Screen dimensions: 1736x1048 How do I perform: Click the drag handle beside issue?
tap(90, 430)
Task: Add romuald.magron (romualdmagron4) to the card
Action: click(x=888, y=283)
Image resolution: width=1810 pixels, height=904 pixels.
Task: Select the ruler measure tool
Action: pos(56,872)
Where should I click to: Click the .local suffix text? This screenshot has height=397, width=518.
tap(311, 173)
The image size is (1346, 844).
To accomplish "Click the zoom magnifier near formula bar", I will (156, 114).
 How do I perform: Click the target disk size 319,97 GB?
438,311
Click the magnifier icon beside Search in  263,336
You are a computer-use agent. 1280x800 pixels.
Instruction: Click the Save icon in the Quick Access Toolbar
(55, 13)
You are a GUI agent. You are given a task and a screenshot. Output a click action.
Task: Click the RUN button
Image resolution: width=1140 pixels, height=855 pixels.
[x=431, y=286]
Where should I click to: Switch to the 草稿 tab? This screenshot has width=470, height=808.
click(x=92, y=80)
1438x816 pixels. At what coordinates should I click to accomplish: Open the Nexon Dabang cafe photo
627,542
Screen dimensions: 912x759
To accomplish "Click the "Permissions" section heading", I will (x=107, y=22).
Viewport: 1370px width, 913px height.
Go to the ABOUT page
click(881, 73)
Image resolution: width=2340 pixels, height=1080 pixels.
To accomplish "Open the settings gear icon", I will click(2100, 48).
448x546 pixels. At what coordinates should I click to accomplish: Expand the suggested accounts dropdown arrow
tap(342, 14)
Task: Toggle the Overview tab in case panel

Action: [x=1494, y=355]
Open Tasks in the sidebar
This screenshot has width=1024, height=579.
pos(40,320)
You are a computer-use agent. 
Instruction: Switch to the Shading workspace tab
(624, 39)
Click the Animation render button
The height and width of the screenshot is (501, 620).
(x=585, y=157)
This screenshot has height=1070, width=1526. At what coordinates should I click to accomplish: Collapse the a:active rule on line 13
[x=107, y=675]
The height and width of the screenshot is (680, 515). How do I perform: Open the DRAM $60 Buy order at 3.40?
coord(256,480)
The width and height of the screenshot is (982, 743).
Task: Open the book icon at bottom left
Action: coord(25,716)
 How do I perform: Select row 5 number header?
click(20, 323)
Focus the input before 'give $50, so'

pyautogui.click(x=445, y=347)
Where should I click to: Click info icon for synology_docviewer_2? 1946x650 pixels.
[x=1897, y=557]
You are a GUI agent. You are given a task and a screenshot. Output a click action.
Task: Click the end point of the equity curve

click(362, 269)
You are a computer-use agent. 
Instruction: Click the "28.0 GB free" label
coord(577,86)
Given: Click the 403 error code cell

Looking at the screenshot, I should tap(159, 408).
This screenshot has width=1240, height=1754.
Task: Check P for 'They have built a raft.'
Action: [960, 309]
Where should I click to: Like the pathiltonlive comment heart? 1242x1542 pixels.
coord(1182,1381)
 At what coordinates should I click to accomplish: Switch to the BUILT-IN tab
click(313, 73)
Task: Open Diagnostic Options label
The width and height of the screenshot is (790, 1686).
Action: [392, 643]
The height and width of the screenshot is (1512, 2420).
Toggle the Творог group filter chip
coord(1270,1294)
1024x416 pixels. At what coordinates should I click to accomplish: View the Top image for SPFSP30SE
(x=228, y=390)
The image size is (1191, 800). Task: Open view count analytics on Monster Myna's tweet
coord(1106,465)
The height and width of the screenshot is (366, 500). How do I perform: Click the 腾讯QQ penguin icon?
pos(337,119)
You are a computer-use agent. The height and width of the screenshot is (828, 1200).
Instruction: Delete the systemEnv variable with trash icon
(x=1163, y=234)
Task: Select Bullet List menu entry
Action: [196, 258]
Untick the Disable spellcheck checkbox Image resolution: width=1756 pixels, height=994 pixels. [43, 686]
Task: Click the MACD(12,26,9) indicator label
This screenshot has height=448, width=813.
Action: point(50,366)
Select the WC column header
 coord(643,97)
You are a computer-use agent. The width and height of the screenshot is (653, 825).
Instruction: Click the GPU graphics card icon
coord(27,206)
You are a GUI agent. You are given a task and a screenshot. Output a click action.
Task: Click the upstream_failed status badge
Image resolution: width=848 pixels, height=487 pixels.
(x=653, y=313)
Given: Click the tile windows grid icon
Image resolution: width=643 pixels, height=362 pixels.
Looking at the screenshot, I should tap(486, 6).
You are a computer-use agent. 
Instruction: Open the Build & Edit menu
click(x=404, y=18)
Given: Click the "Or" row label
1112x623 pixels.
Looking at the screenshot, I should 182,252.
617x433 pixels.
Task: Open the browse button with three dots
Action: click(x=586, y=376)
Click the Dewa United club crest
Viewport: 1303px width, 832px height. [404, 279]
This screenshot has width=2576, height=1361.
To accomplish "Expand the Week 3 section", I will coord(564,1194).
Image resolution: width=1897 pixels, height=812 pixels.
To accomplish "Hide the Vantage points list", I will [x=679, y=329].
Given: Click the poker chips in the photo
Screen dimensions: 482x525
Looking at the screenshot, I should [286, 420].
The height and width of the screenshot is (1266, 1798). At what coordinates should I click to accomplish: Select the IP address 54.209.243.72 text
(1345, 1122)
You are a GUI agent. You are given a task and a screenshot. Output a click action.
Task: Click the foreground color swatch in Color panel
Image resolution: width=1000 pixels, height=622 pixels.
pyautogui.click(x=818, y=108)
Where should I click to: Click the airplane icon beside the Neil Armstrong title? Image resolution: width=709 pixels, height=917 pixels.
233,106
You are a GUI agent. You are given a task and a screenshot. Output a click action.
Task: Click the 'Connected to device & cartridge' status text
-- -- --
Work order: Your answer should consist solely of the lines above from the line with "You are a computer-use agent. The height" to the line with "Task: Click the MACD(12,26,9) indicator label", both included, reproduced exactly.

Exercise result:
You are a computer-use agent. The height and width of the screenshot is (828, 1200).
Instruction: Delete the systemEnv variable with trash icon
(x=1163, y=234)
Task: Select Bullet List menu entry
Action: [196, 258]
Untick the Disable spellcheck checkbox Image resolution: width=1756 pixels, height=994 pixels. [43, 686]
Task: Click the MACD(12,26,9) indicator label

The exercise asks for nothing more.